START Task input

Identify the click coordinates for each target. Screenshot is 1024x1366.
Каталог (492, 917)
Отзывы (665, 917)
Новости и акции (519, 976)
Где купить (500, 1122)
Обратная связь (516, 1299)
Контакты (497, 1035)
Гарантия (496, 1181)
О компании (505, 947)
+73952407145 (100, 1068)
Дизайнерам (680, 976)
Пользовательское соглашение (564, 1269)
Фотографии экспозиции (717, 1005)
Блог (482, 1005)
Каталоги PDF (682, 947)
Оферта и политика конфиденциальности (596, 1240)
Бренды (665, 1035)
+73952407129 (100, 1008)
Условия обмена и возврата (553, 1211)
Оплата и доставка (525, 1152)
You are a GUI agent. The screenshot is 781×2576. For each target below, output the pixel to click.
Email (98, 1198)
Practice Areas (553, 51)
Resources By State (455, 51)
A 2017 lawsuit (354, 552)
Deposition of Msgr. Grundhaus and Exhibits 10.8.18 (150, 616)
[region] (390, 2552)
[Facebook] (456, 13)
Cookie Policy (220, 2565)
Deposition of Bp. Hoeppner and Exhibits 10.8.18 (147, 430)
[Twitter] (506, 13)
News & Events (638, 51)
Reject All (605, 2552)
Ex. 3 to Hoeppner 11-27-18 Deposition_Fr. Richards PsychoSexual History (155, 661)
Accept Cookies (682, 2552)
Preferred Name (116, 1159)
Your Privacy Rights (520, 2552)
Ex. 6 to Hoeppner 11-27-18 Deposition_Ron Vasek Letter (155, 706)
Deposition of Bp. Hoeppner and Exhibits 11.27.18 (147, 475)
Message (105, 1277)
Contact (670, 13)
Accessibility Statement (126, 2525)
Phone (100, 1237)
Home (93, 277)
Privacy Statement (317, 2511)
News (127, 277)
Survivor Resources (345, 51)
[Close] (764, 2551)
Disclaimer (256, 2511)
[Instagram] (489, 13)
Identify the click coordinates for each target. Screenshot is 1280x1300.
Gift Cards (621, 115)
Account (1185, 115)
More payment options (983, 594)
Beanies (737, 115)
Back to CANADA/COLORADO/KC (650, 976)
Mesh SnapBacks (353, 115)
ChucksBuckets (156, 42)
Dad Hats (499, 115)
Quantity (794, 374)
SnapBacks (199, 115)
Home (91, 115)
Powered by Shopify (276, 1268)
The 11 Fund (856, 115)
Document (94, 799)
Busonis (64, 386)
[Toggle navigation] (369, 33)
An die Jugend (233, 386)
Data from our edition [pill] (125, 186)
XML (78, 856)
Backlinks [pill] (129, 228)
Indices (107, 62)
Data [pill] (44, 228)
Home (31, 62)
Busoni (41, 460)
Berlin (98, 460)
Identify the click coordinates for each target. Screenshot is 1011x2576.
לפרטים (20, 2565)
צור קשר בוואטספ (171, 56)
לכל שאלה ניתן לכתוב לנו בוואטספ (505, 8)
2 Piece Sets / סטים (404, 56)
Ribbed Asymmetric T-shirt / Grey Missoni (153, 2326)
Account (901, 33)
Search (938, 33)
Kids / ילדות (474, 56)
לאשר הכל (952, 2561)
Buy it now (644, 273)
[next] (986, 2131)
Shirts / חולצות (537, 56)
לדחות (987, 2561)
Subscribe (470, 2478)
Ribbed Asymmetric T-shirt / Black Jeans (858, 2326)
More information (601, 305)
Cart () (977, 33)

END Task input

Write out every line from the entries where "target" appears.

Identify the click coordinates for each target. Screenshot is 1024x1366.
You are a GUI agent. The screenshot is 781×2576. For each target below, output the pixel to click.
Identify the click coordinates for each target. Screenshot is 1280x1300.
Identify the click coordinates for each target. Screenshot is 1011x2576.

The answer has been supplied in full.